By the position of the sun in the sky, I can guess that it was about six A.M. when I came circling back to the downtown area of the city. Even at such an early hour, the sun was already beating down on my spine and burning a hole through the back of my helmet. Every movement I made brought about the horribly uncomfortable feeling of my sweat-stained shirt clinging to my back and moving with me like a second skin. Despite the city's size, no one seemed to be awake at this time, as if everyone collectively decided that Saturdays didn't begin until noon. The only sound that broke through the eery silence was that of the motorcycle's engine.

I roared through the narrow streets with no particular goal in mind, other than to go—if at all possible—even faster than I already was. Despite the fact that I was still clearly anchored to the ground, my mind was entirely somewhere else, straining to move fast enough to outrun everything in my past. I was completely convinced that if I was faster, just a tiny bit faster, I could leave everything behind.

I couldn't.

Even now, I'm not positive how I felt her when I was going at that speed. As I passed by a small storefront on the side of the road, I felt an indescribable presence radiating on my right side—like a warmth in the air. Under any other circumstances, I would have ignored the feeling, but in the two years since my father's death, I'd come to recognize the feeling as proof that he was with me.

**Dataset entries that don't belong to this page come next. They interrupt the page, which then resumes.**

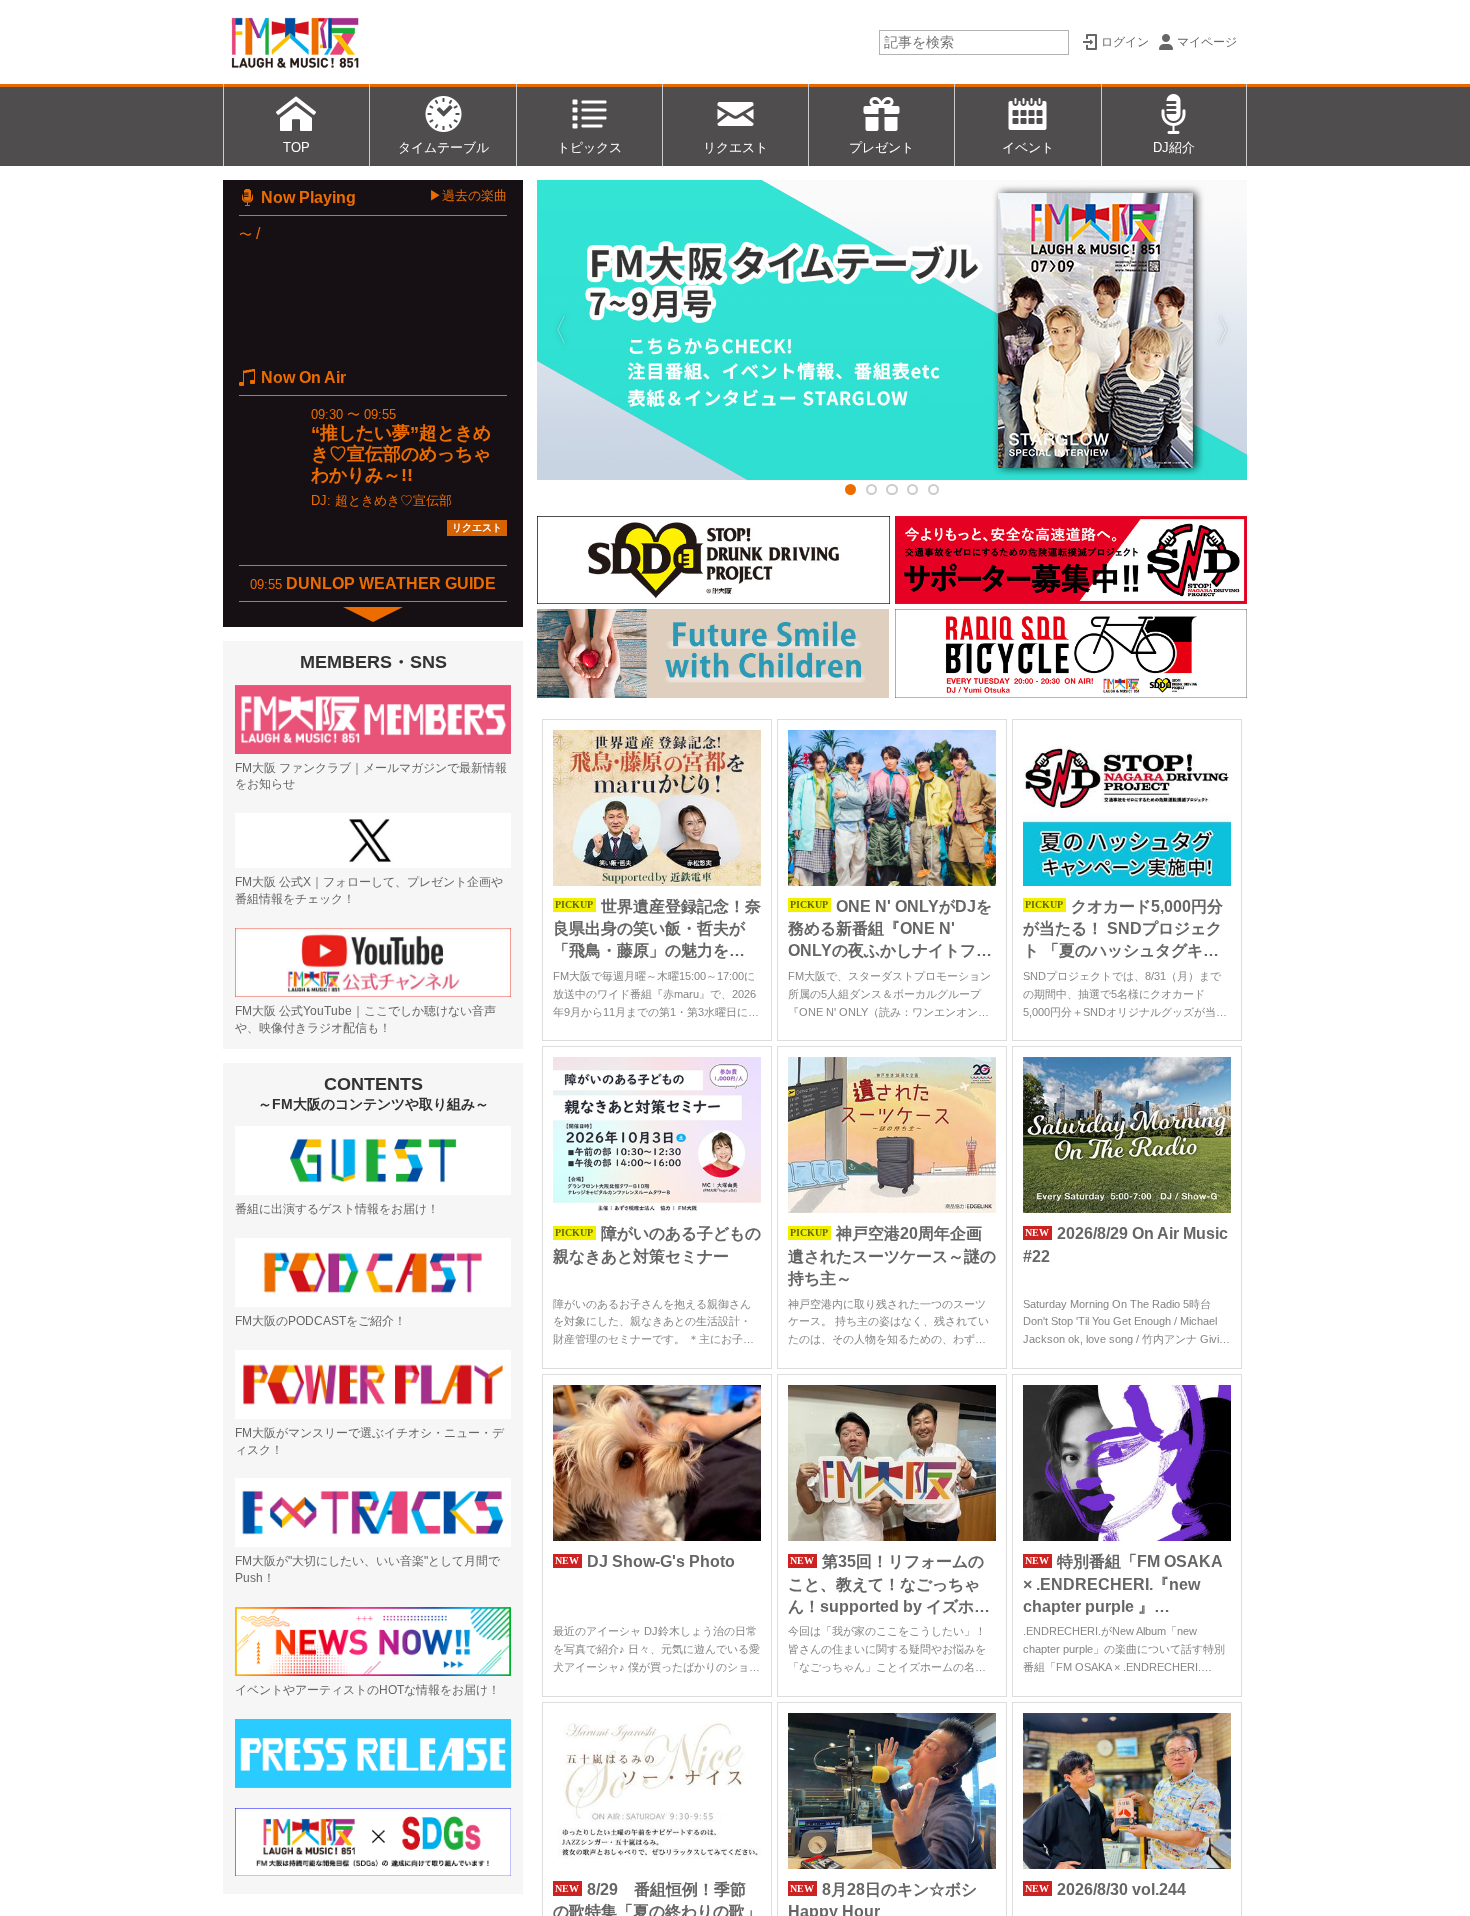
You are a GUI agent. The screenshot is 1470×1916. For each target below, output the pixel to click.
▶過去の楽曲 (468, 195)
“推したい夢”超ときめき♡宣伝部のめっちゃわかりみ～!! (401, 454)
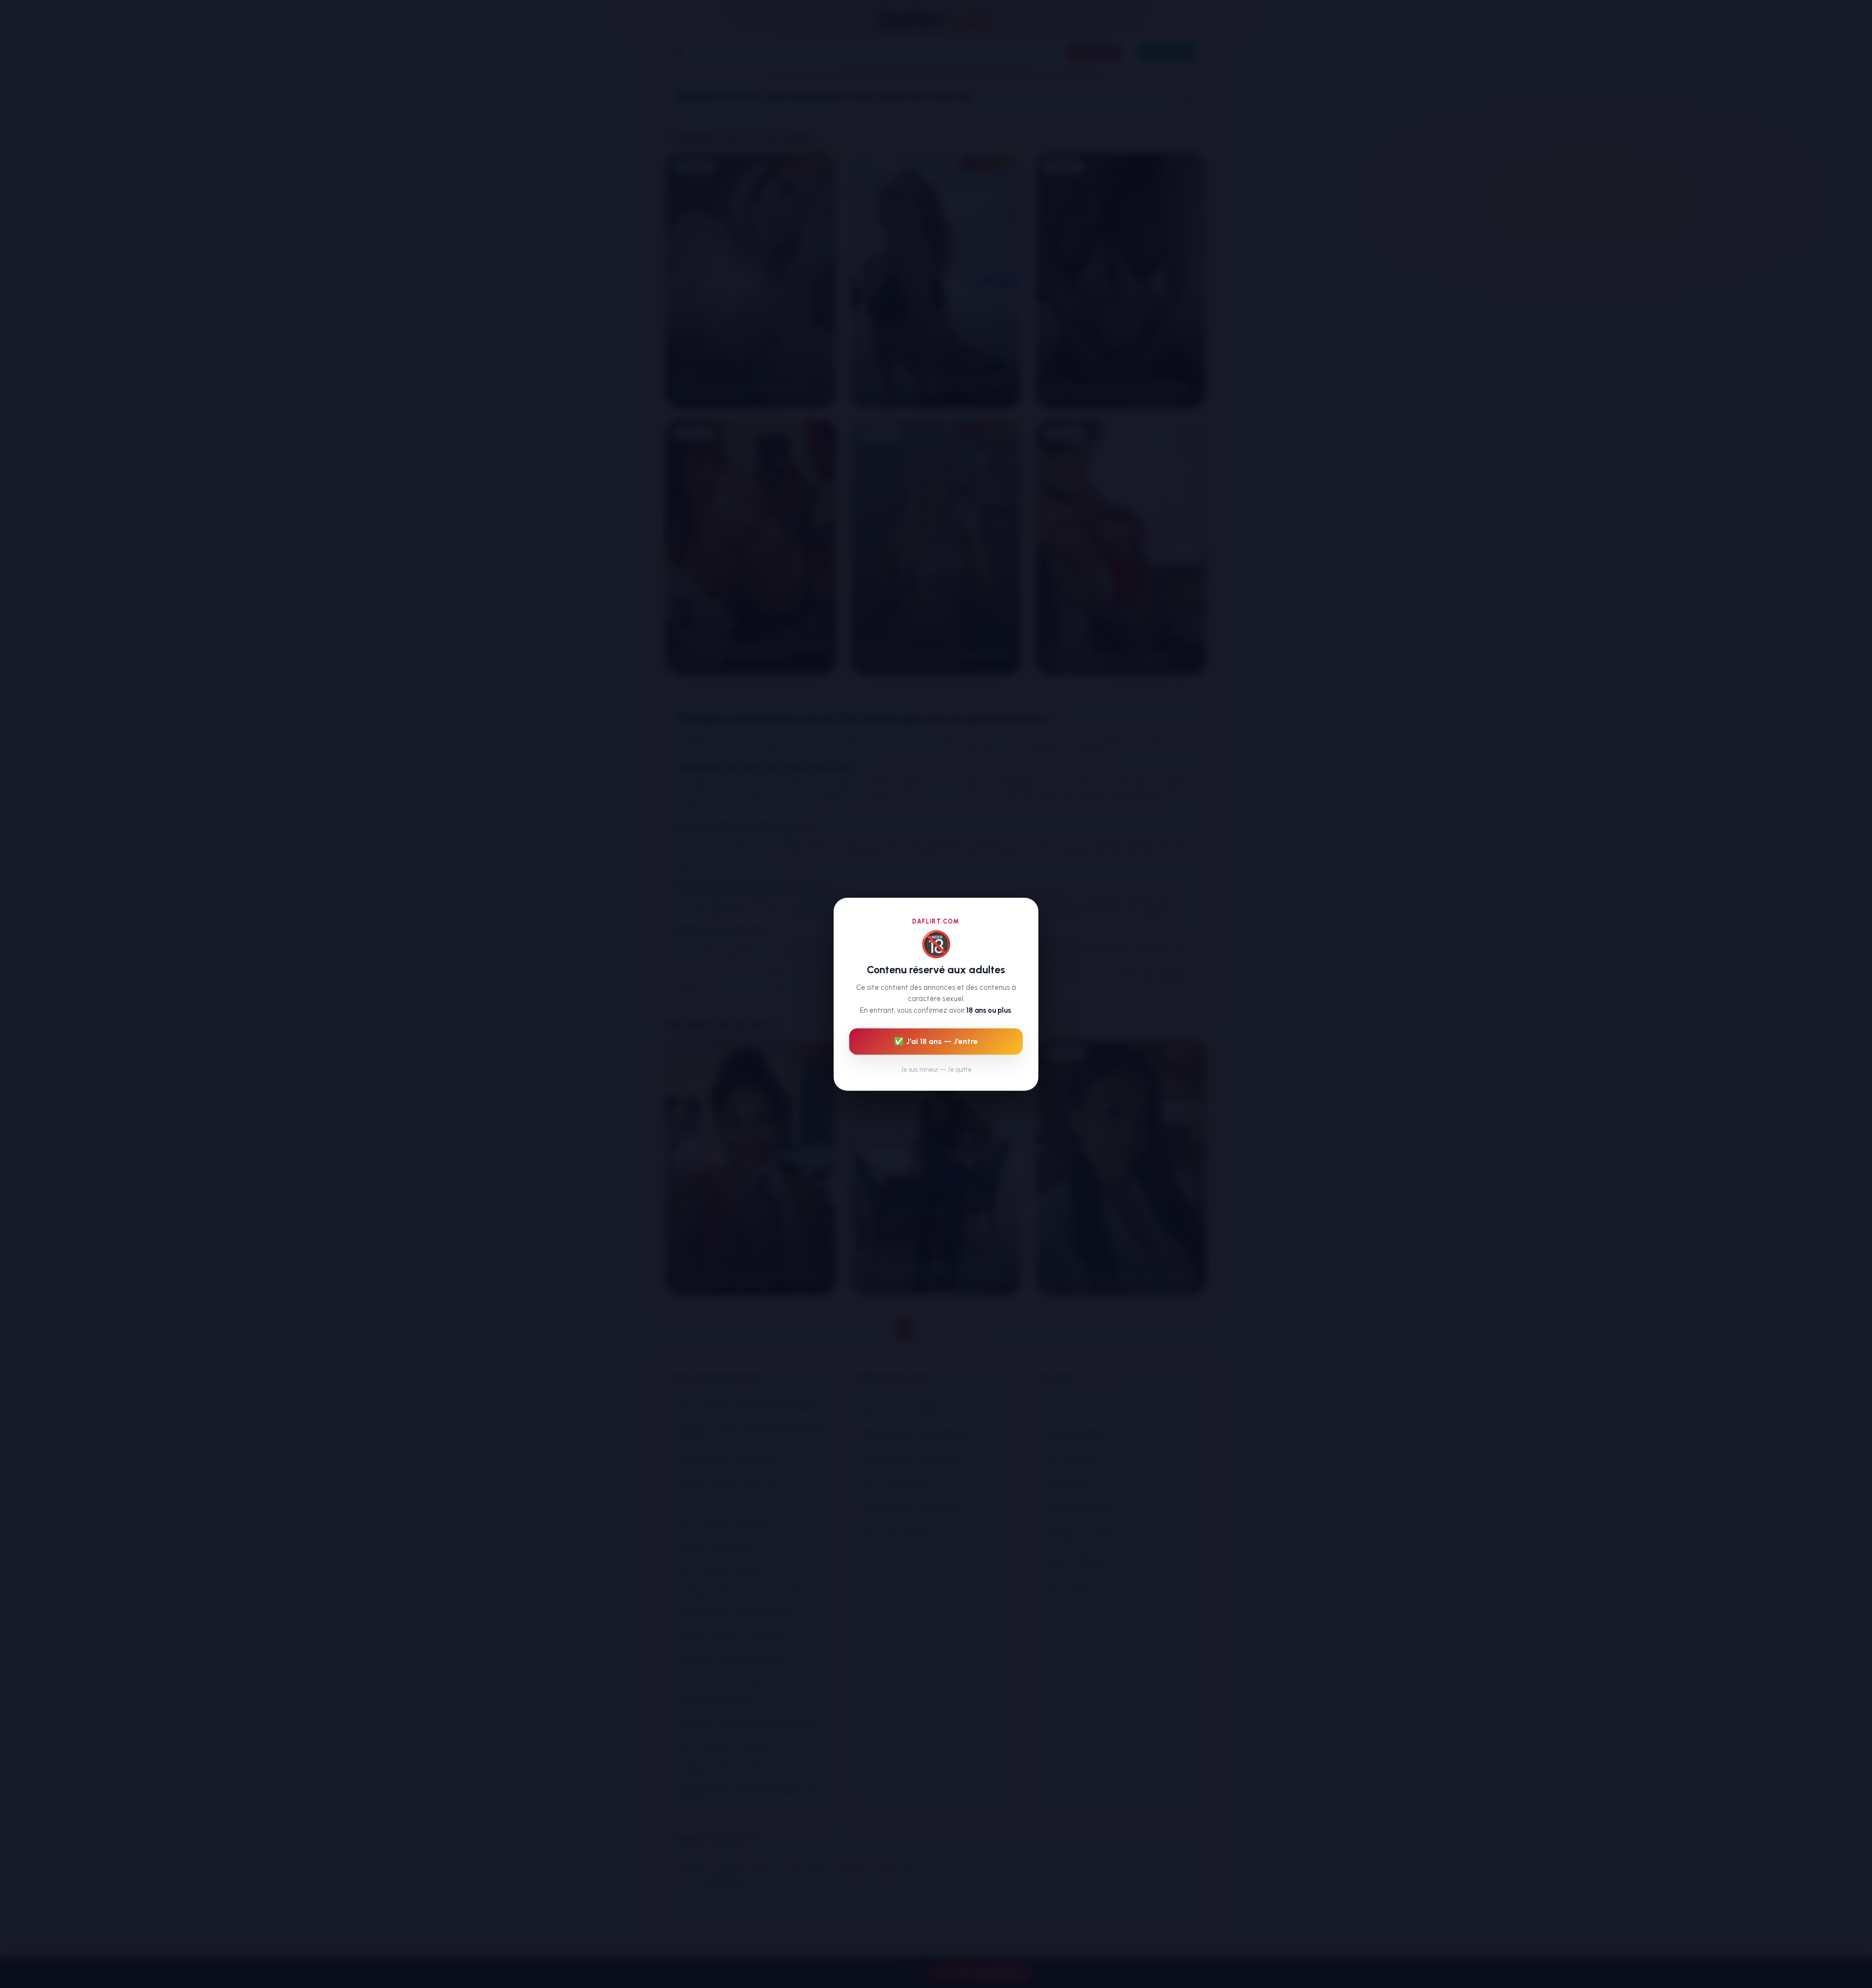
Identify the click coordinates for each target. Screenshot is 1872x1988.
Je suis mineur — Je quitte (936, 1069)
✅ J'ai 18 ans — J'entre (935, 1040)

So, when I felt this warmth, I had no choice but to look.

When I turned, though, I didn't find my father; rather, I found a pretty brunette girl standing in the doorway of a shop, pushing unruly bangs out of her eyes as she stared at me. Her gaze startled me; it gave me the sudden, nonsensical feeling that she was looking straight into my soul. Even more shocking was the fact that I believed that I could see into her soul as well. There was nothing but her and me, plus ten pavement spinning by at seventy miles an hour between us.

Because of my sudden infatuation with the stranger, I didn't see the child that stepped out into the road until it was too late. By the time I noticed, all I could do was jerk to the left and squeal sideways toward my victim. For an unspeakable moment, all I could hear was the sound of rubber tires sliding across the pavement, and the sound of glass shattering.

The motorcycle skittered onto its side, leaving me to embrace the full impact of the crash on my own. I stopped a few feet away from the child, but the bike was only an inch or two away from crushing him before it came to rest. The damn kid was left untouched and completely unharmed in the street.

I wasn't. I never got the chance to see what happened to him, because the moment I hit the ground, my head split open and I could do nothing but bleed to death on the pavement.

But I know one thing: if the strange girl didn't see my soul in my stare, she certainly saw it in my bloody, embattled body as I died—out in the open, for the entire world to see.